People v Reeder
2022 NY Slip Op 02924 [204 AD3d 1527]
April 29, 2022
Appellate Division, Fourth Department
Published by New York State Law Reporting Bureau pursuant to Judiciary Law § 431.
As corrected through Wednesday, June 1, 2022


[*1]
 The People of the State of New York, Respondent,
v
Ryan J. Reeder, Appellant.

Charles J. Greenberg, Amherst, for defendant-appellant.

Mark S. Sinkiewicz, District Attorney, Waterloo, for respondent.

Appeal from a judgment of the Seneca County Court (Richard M. Healy, A.J.), rendered November 16, 2018. The judgment convicted defendant upon a nonjury verdict of criminal possession of a controlled substance in the seventh degree.

It is hereby ordered that the judgment so appealed from is unanimously affirmed.

Memorandum: Defendant appeals from a judgment convicting him upon a nonjury verdict of criminal possession of a controlled substance in the seventh degree (Penal Law § 220.03). Defendant contends that County Court erred in refusing to suppress the drugs seized following the stop of the vehicle in which defendant was a passenger. We reject that contention. An automobile stop is lawful "when based on a reasonable suspicion that the driver or occupants of the vehicle have committed, are committing, or are about to commit a crime" (People v Hinshaw, 35 NY3d 427, 430 [2020]). The evidence at the suppression hearing established that the police had observed defendant engaging in drug transactions and had prepared a felony complaint against him. When the police observed defendant in the subject vehicle the following month, they had reasonable suspicion that he had committed a crime and thus the stop was lawful (see People v Pate, 52 AD3d 1118, 1118-1119 [3d Dept 2008], lv denied 11 NY3d 740 [2008]).
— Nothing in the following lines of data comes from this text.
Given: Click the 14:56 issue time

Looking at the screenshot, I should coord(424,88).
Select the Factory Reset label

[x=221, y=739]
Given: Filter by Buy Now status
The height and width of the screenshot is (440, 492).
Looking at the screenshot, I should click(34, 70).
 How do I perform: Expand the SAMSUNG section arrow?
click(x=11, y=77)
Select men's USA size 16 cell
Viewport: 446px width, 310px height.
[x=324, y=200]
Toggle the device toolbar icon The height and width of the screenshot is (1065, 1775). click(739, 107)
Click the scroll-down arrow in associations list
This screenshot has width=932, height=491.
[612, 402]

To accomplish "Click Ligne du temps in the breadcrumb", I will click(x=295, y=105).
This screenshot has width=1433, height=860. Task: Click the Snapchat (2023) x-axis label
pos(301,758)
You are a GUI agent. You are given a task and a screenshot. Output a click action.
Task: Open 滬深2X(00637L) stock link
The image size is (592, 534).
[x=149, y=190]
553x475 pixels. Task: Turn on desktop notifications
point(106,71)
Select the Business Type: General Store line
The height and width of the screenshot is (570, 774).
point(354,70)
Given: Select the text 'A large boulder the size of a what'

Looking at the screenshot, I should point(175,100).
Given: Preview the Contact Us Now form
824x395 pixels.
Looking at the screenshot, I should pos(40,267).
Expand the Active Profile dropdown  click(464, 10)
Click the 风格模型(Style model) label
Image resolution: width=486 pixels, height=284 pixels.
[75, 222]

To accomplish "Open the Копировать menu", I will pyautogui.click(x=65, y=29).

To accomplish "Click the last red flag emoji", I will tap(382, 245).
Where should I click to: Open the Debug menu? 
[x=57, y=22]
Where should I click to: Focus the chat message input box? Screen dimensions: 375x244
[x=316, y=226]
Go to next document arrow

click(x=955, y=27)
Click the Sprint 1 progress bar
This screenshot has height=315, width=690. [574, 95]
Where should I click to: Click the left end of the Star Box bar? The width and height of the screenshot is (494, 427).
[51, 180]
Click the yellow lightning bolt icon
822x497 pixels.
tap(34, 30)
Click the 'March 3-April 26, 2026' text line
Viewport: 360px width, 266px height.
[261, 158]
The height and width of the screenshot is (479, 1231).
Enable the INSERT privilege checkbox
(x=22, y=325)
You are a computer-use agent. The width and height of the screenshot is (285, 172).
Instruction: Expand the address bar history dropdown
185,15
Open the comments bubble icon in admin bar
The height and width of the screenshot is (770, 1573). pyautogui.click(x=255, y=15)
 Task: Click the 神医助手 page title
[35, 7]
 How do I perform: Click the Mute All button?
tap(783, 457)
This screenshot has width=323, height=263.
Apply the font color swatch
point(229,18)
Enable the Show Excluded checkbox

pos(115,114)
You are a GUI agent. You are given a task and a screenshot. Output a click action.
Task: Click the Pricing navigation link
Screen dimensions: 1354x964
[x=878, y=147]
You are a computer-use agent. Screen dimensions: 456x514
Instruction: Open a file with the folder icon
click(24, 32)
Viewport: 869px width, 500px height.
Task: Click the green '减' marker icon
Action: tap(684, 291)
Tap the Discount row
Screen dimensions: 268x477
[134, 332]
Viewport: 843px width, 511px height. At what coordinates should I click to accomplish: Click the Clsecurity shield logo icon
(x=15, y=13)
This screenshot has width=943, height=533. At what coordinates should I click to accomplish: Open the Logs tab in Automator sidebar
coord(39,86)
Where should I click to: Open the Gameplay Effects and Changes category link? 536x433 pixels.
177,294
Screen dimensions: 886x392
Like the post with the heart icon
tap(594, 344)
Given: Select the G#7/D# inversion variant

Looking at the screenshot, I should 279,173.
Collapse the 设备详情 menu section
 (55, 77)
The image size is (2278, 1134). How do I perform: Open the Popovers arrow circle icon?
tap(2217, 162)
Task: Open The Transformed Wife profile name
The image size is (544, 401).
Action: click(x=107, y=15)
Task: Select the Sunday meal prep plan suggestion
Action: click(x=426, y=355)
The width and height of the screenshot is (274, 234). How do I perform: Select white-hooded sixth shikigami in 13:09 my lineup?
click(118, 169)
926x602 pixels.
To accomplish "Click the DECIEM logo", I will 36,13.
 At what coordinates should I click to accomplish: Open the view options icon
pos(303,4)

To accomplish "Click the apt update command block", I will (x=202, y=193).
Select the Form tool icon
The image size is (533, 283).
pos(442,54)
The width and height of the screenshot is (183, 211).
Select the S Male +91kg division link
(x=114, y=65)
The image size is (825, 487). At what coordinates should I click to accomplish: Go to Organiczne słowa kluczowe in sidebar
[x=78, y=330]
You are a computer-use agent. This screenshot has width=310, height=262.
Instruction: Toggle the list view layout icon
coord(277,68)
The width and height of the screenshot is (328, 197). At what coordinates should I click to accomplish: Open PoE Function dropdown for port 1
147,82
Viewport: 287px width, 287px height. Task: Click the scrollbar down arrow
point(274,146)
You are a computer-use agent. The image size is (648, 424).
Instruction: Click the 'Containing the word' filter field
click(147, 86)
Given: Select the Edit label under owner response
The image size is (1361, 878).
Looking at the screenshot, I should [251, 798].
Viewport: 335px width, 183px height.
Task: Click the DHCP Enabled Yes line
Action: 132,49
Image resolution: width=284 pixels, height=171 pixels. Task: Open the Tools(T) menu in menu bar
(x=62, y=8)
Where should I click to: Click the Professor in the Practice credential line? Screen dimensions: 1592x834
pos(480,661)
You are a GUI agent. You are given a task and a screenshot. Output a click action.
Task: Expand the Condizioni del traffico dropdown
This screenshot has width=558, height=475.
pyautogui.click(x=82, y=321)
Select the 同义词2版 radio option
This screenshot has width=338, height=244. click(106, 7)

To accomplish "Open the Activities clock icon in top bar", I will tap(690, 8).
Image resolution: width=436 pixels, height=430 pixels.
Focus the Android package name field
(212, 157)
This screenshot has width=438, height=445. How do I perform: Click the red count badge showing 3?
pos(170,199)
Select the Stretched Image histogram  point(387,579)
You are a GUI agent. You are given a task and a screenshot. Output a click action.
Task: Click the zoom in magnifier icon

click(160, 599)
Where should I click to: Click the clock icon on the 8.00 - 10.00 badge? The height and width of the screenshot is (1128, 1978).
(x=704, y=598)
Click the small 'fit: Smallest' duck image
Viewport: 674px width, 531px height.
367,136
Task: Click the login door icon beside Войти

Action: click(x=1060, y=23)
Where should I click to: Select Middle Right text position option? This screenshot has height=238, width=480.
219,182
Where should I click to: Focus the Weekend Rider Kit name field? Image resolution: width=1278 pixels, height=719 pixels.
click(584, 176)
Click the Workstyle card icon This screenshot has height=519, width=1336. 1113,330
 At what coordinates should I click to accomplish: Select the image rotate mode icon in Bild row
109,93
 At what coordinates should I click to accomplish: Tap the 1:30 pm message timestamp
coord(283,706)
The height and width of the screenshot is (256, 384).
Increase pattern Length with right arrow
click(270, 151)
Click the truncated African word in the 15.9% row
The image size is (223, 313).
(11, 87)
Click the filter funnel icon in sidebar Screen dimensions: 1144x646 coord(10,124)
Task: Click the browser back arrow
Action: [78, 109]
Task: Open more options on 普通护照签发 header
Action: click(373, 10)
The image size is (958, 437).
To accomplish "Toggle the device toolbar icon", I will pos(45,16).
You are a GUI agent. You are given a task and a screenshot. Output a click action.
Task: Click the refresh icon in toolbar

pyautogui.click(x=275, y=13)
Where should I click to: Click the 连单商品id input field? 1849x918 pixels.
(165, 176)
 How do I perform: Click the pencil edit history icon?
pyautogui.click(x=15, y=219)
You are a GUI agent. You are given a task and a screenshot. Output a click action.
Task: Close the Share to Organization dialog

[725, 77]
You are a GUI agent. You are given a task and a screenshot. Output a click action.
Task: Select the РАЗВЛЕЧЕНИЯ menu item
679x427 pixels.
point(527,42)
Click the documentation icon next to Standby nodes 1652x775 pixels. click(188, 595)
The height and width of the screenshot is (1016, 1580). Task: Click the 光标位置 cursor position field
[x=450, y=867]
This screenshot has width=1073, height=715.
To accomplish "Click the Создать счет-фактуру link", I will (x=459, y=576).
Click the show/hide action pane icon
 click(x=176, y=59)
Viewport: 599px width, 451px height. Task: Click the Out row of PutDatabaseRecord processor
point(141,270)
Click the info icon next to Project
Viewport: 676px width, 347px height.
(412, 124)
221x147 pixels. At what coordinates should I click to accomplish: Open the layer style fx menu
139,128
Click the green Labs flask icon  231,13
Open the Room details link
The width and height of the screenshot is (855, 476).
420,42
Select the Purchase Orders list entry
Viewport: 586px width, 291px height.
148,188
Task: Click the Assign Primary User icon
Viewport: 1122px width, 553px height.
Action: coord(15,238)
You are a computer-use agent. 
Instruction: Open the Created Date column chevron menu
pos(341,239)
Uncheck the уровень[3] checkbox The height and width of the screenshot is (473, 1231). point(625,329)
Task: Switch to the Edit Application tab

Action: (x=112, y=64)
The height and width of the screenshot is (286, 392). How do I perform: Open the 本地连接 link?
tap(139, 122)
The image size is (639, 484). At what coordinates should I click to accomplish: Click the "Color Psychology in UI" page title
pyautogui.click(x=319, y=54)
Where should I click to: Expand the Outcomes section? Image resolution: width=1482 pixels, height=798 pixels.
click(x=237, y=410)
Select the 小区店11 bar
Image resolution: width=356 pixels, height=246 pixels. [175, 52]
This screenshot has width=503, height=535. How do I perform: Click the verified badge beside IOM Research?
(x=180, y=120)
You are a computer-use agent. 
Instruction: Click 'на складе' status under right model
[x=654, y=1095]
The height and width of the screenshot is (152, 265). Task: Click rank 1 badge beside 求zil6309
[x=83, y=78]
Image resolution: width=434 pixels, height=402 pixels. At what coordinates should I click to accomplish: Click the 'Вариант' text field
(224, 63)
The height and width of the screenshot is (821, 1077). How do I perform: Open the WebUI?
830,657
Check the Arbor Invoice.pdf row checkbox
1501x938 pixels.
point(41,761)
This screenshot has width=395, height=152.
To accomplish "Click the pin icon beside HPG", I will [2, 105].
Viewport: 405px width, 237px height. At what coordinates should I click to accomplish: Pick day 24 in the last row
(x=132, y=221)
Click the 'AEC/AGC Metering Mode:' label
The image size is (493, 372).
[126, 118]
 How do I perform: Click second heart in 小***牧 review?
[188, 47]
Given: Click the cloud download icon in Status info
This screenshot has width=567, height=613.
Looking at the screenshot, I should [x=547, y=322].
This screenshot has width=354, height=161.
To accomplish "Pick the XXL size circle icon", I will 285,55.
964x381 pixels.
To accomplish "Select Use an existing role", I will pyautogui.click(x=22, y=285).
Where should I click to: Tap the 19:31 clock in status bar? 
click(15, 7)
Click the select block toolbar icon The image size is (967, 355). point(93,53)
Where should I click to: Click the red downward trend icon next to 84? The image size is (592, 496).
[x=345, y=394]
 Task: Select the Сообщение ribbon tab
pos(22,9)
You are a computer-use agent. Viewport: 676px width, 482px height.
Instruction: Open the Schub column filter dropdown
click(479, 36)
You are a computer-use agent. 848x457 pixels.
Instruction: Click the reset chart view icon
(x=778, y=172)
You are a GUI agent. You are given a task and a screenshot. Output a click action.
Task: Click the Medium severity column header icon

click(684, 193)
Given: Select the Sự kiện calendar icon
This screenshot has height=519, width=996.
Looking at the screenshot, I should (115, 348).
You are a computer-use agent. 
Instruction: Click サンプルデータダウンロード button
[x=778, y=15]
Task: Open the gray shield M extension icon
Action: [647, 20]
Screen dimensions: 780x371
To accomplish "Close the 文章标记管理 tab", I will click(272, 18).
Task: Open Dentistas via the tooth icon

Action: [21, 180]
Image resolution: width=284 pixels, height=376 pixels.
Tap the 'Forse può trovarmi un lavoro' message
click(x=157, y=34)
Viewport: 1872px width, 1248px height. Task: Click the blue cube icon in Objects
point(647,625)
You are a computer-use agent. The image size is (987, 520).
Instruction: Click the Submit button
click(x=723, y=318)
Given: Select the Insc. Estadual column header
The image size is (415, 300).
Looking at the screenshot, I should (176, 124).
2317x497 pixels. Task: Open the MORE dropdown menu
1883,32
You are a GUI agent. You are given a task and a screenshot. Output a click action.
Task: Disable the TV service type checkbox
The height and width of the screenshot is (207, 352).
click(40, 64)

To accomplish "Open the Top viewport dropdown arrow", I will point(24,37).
Defendant further contends that the verdict is against the weight of the evidence because the police, through a confidential informant, entrapped him into possessing the drugs. We note that defendant did not raise a defense of entrapment before the court (see People v Santana, 70 AD3d 448, 449 [1st Dept 2010], lv denied 14 NY3d 844 [2010]; People v Rivera, 47 AD3d 515, 516 [1st Dept 2008], lv denied 10 NY3d 815 [2008]; see also People v Douglas, 17 AD3d 380, 381 [2d Dept 2005]). The affirmative defense of entrapment, which must be proven by a defendant by a preponderance of the evidence (see Penal Law §§ 25.00 [2]; 40.05), requires a defendant "to demonstrate that: (1) he [or she] was actively induced or encouraged to commit the offense by a public official; and (2) such inducement or encouragement created a 'substantial risk' that the offense would be committed by defendant who was not otherwise disposed to commit it" (People v Brown, 82 NY2d 869, 871 [1993]; see § 40.05; People v Vickers, 168 AD3d 1268, 1273 [3d Dept 2019], lv denied 33 NY3d 1036 [2019]). Viewing the evidence in light of the elements of the crime in this nonjury trial (see People v Danielson, 9 NY3d 342, 349 [2007]), we conclude that it cannot be said that the court failed to give the evidence the weight it should be accorded in rejecting any such defense (see generally People v Bleakley, 69 NY2d 490, 495 [1987]). The evidence established that the police involvement with the confidential informant on the date of the incident "merely afforded defendant an opportunity to commit the offense, which standing alone is insufficient" to establish the affirmative defense of entrapment (Brown, 82 NY2d at 872; see Vickers, 168 AD3d at 1273). Moreover, the evidence, including defendant's own testimony that he was a drug user, established that he was predisposed to possess drugs (see generally People v Castro, 299 AD2d 557, 558 [2d Dept 2002], lv denied 99 NY2d 626 [2003]; People v Cole, 224 AD2d 540, 541 [2d Dept 1996], lv denied 88 NY2d 965 [1996]). Present—Smith, J.P., Centra, Peradotto, NeMoyer and Bannister, JJ.